Vincent Meessen: In 2006, I started my research in Ouagadougou by trying to locate the young cadet depicted on the cover of a 1955 Paris-Match issue or the two others featured in the inside article. To start with, I had only three first names and Ouagadougou as their presumed city of origin, nothing more. Before managing to find Issa Kaboré, I had to track him down through one-to-one meetings with other former colonial cadets. All of them had been trained during the same period in various cadet colleges set up by the French empire in several countries of Western Africa. One former cadet would lead me to the next. All were long retired and most of them had served as high-ranking officers in the army after decolonization. Each time I would film the interview and ask them to comment on this period of their life and their own memories. When I met Issa Kaboré, I brought him to a studio with another former colonial cadet in order to record a conversation between them. So that sequence of the slip of the tongue was recorded nearly by chance. In a conversation, I had asked him if he could sing the French anthem. He could not recall the lyrics but he would mostly hum them. I liked the idea that only the melody was remembered. But the slip of the tongue that happened was totally unexpected and left me speechless.
CM: All through the film you show contemporary young cadets fulfilling the rites of the religion of the State in Ivory Coast. Their patriotic maneuvers are all the more unsettling because they seem like a colonial inheritance. One feels that, although French rule is over, the very same ideological chains of signifiers have just been transferred to a mimetic form of domination. I was pretty disturbed by all these sights, for they felt like a weighty reproof of the failure of the concept of decolonization. Do you think these images carry another possible significance?

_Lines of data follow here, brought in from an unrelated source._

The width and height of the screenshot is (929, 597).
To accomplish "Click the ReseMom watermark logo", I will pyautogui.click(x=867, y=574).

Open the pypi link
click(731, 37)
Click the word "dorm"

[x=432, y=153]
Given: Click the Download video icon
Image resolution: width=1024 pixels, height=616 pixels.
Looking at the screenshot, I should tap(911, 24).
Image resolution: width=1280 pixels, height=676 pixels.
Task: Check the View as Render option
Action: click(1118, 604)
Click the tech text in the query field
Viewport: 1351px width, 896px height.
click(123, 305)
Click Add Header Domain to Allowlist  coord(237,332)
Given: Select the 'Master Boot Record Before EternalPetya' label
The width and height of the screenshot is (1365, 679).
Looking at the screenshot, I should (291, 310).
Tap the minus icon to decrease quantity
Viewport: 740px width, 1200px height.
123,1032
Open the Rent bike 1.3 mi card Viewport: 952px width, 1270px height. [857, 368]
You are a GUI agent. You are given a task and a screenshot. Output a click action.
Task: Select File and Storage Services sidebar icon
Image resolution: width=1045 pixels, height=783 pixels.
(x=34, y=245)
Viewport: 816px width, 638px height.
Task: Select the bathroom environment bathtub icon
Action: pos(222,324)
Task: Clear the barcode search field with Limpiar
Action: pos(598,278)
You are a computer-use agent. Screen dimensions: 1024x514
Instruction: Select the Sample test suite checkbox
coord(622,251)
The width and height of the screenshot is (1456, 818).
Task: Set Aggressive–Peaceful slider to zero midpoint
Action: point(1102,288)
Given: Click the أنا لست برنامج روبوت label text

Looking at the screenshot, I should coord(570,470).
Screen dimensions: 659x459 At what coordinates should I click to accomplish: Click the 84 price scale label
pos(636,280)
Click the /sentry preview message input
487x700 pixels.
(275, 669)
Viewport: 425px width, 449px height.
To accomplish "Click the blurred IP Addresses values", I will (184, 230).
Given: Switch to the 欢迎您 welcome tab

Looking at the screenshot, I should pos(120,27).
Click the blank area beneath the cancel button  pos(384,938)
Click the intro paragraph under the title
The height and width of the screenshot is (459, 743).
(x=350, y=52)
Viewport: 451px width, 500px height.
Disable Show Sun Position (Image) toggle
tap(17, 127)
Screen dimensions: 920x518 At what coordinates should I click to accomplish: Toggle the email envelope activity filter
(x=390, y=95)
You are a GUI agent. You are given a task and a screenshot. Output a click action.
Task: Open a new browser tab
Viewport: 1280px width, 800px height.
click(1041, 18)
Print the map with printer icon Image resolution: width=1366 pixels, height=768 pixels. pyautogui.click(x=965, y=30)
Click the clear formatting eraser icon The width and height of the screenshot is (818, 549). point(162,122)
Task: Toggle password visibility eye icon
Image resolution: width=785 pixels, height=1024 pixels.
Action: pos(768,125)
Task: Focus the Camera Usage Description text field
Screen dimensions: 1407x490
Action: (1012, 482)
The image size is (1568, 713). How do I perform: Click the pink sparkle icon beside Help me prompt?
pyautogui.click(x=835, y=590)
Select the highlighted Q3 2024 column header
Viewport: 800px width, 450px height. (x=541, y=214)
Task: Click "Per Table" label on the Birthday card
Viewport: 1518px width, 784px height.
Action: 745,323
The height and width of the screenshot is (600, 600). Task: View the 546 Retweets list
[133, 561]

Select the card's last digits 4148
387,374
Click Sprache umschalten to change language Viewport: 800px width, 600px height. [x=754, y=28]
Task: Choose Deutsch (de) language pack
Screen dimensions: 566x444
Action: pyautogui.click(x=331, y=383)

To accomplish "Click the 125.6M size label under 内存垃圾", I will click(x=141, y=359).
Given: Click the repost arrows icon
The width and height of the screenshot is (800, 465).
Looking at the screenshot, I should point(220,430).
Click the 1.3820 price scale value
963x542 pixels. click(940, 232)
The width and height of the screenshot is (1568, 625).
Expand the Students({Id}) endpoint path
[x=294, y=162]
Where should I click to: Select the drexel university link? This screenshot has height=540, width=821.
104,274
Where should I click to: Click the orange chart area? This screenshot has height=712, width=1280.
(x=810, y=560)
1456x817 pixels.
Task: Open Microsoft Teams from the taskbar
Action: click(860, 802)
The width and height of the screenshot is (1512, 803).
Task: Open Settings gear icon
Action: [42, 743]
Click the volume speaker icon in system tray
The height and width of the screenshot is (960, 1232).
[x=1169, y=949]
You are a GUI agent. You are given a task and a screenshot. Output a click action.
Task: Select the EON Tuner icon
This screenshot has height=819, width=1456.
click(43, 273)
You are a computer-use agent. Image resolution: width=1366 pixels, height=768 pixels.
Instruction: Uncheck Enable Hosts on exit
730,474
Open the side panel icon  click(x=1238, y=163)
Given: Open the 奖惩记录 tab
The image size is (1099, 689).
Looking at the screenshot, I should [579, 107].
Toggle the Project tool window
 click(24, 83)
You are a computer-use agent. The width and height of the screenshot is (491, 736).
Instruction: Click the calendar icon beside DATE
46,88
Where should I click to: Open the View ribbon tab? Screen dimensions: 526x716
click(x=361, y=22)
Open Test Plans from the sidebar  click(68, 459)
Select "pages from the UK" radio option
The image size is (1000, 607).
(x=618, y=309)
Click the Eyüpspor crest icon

VM: By literally animating the Paris Match cover, I’ve tried to reinvigorate its critical potential. The actual drills filmed at the cadet school of Bingerville refer to military parades as paradigmatic rituals of state power, but also to the current subjugation of future African generations and consequently to the contextual difficulty for emergent dissonant voices. More generally, a second possible meaning could be that French rule is not over. “Françafrique” is a critical term used to summarize the ongoing neocolonial role played by France to preserve its colonial matrix of power in 25 countries or so of Francophone Africa. This expression is a distortion of the famous expression “France-Afrique” coined by Ivorian Félix Houphouët-Boigny. This anticolonial militant and unionist later became a French senator and then the first president of the independent Ivory Coast, a position he managed to occupy for more than 30 years.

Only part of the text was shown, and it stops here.